START

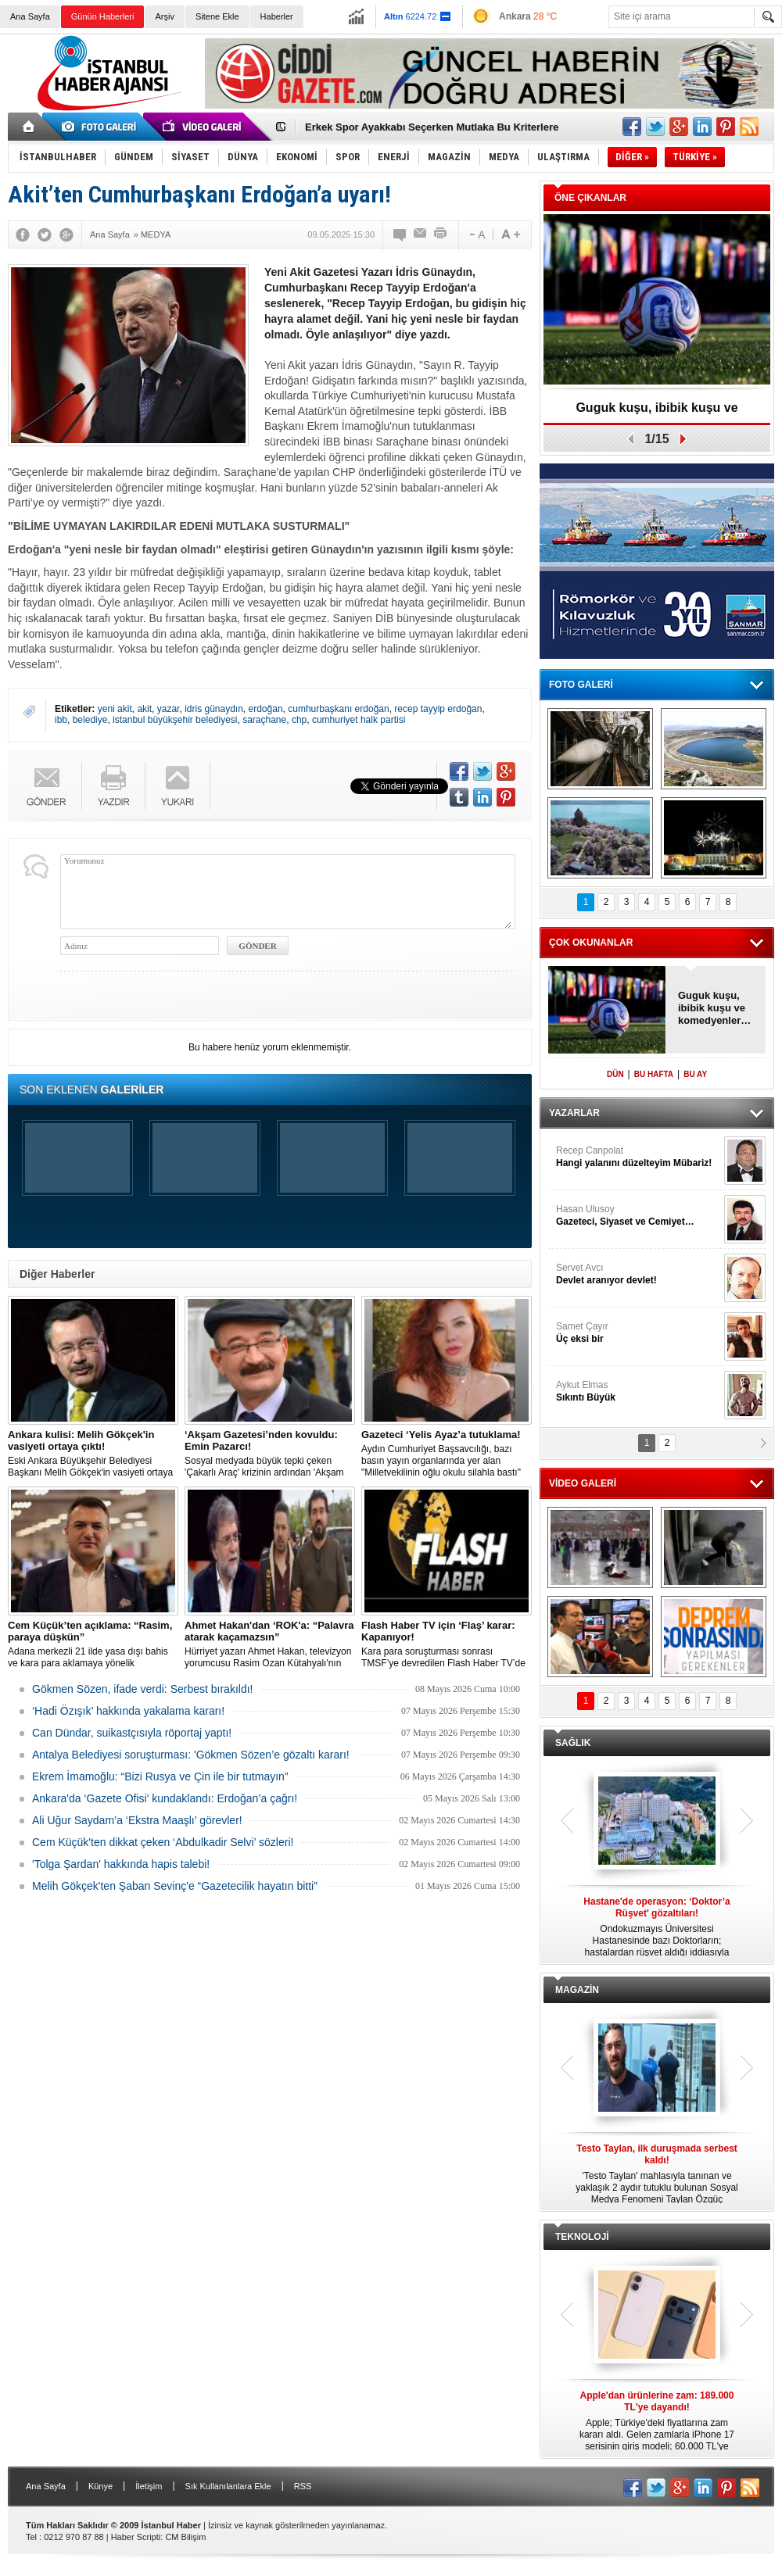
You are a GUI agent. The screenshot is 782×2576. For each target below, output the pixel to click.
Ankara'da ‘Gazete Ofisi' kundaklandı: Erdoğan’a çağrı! (164, 1798)
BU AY (695, 1074)
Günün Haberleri (103, 16)
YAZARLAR (574, 1112)
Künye (100, 2486)
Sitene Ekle (217, 16)
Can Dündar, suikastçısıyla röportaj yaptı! (131, 1732)
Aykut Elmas (638, 1391)
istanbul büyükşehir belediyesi (175, 719)
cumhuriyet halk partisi (358, 719)
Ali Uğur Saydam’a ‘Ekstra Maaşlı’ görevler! (137, 1820)
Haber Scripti (136, 2537)
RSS (303, 2486)
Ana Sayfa (30, 16)
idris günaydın (214, 708)
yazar (168, 708)
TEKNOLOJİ (582, 2236)
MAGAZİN (577, 1989)
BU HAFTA (653, 1074)
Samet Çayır (638, 1333)
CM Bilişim (185, 2537)
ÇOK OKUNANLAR (591, 942)
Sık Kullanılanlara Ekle (228, 2486)
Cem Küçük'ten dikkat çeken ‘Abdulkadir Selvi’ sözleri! (162, 1842)
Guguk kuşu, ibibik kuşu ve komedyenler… (656, 413)
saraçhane (264, 719)
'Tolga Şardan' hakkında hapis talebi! (121, 1864)
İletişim (148, 2486)
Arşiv (164, 16)
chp (299, 719)
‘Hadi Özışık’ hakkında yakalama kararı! (128, 1711)
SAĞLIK (572, 1742)
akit (144, 708)
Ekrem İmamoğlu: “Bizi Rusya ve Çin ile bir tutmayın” (160, 1776)
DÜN (615, 1074)
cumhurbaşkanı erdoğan (338, 708)
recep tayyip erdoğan (438, 708)
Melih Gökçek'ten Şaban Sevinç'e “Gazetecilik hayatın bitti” (174, 1886)
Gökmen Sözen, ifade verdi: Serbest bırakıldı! (142, 1689)
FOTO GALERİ (581, 684)
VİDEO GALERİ (582, 1483)
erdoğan (266, 708)
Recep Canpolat (638, 1157)
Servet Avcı (638, 1274)
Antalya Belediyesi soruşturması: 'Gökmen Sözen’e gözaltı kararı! (191, 1754)
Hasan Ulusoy (638, 1216)
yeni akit (115, 708)
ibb (61, 719)
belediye (90, 719)
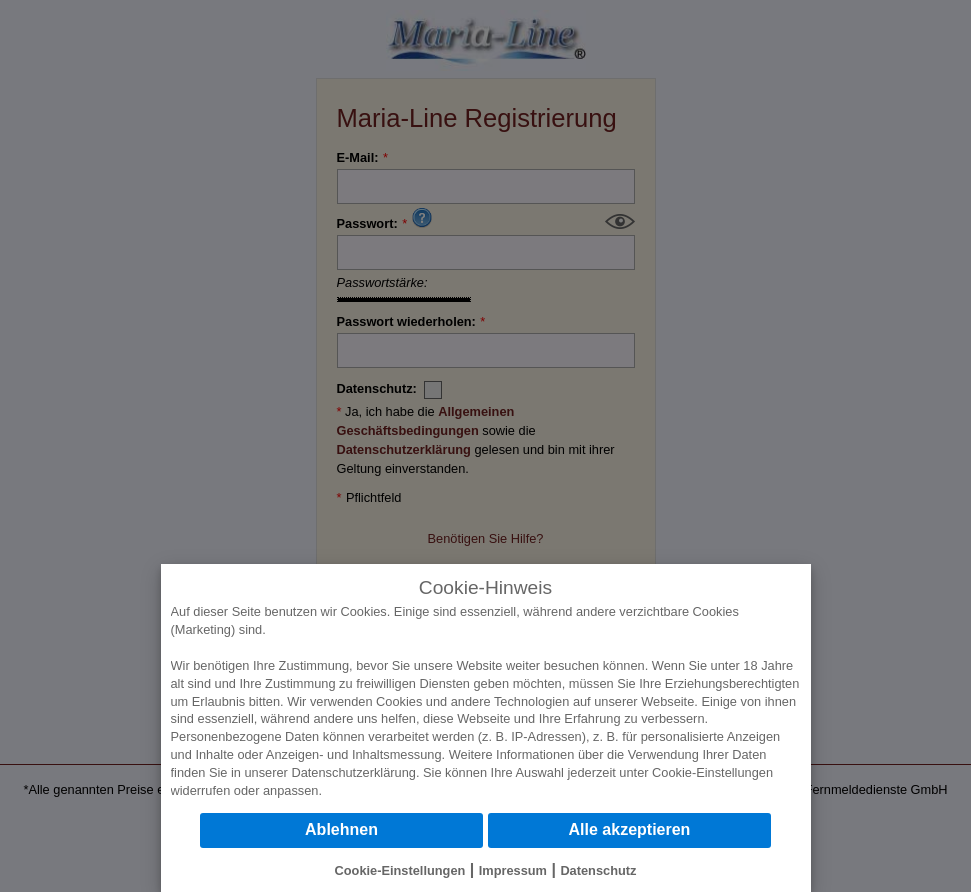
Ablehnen (341, 829)
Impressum (513, 870)
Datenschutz (598, 870)
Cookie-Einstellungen (712, 772)
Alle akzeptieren (630, 829)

END

Rewrite each line of the entries above as a Markdown table with two columns: No. for the row number and Line for the text. Skip blank lines and leave out the pictures.

| No. | Line |
|---|---|
| 1 | You are a GUI agent. The screenshot is 782×2576. For each target below, output the pixel to click. |
| 2 | Ankara'da ‘Gazete Ofisi' kundaklandı: Erdoğan’a çağrı! (164, 1798) |
| 3 | BU AY (695, 1074) |
| 4 | Günün Haberleri (103, 16) |
| 5 | YAZARLAR (574, 1112) |
| 6 | Künye (100, 2486) |
| 7 | Sitene Ekle (217, 16) |
| 8 | Can Dündar, suikastçısıyla röportaj yaptı! (131, 1732) |
| 9 | Aykut Elmas (638, 1391) |
| 10 | istanbul büyükşehir belediyesi (175, 719) |
| 11 | cumhuriyet halk partisi (358, 719) |
| 12 | Ali Uğur Saydam’a ‘Ekstra Maaşlı’ görevler! (137, 1820) |
| 13 | Haber Scripti (136, 2537) |
| 14 | RSS (303, 2486) |
| 15 | Ana Sayfa (30, 16) |
| 16 | idris günaydın (214, 708) |
| 17 | yazar (168, 708) |
| 18 | TEKNOLOJİ (582, 2236) |
| 19 | MAGAZİN (577, 1989) |
| 20 | BU HAFTA (653, 1074) |
| 21 | Samet Çayır (638, 1333) |
| 22 | CM Bilişim (185, 2537) |
| 23 | ÇOK OKUNANLAR (591, 942) |
| 24 | Sık Kullanılanlara Ekle (228, 2486) |
| 25 | Cem Küçük'ten dikkat çeken ‘Abdulkadir Selvi’ sözleri! (162, 1842) |
| 26 | Guguk kuşu, ibibik kuşu ve komedyenler… (656, 413) |
| 27 | saraçhane (264, 719) |
| 28 | 'Tolga Şardan' hakkında hapis talebi! (121, 1864) |
| 29 | İletişim (148, 2486) |
| 30 | Arşiv (164, 16) |
| 31 | chp (299, 719) |
| 32 | ‘Hadi Özışık’ hakkında yakalama kararı! (128, 1711) |
| 33 | SAĞLIK (572, 1742) |
| 34 | akit (144, 708) |
| 35 | Ekrem İmamoğlu: “Bizi Rusya ve Çin ile bir tutmayın” (160, 1776) |
| 36 | DÜN (615, 1074) |
| 37 | cumhurbaşkanı erdoğan (338, 708) |
| 38 | recep tayyip erdoğan (438, 708) |
| 39 | Melih Gökçek'ten Şaban Sevinç'e “Gazetecilik hayatın bitti” (174, 1886) |
| 40 | Gökmen Sözen, ifade verdi: Serbest bırakıldı! (142, 1689) |
| 41 | FOTO GALERİ (581, 684) |
| 42 | VİDEO GALERİ (582, 1483) |
| 43 | erdoğan (266, 708) |
| 44 | Recep Canpolat (638, 1157) |
| 45 | Servet Avcı (638, 1274) |
| 46 | Antalya Belediyesi soruşturması: 'Gökmen Sözen’e gözaltı kararı! (191, 1754) |
| 47 | Hasan Ulusoy (638, 1216) |
| 48 | yeni akit (115, 708) |
| 49 | ibb (61, 719) |
| 50 | belediye (90, 719) |
| 51 | Ablehnen (341, 829) |
| 52 | Impressum (513, 870) |
| 53 | Datenschutz (598, 870) |
| 54 | Cookie-Einstellungen (712, 772) |
| 55 | Alle akzeptieren (630, 829) |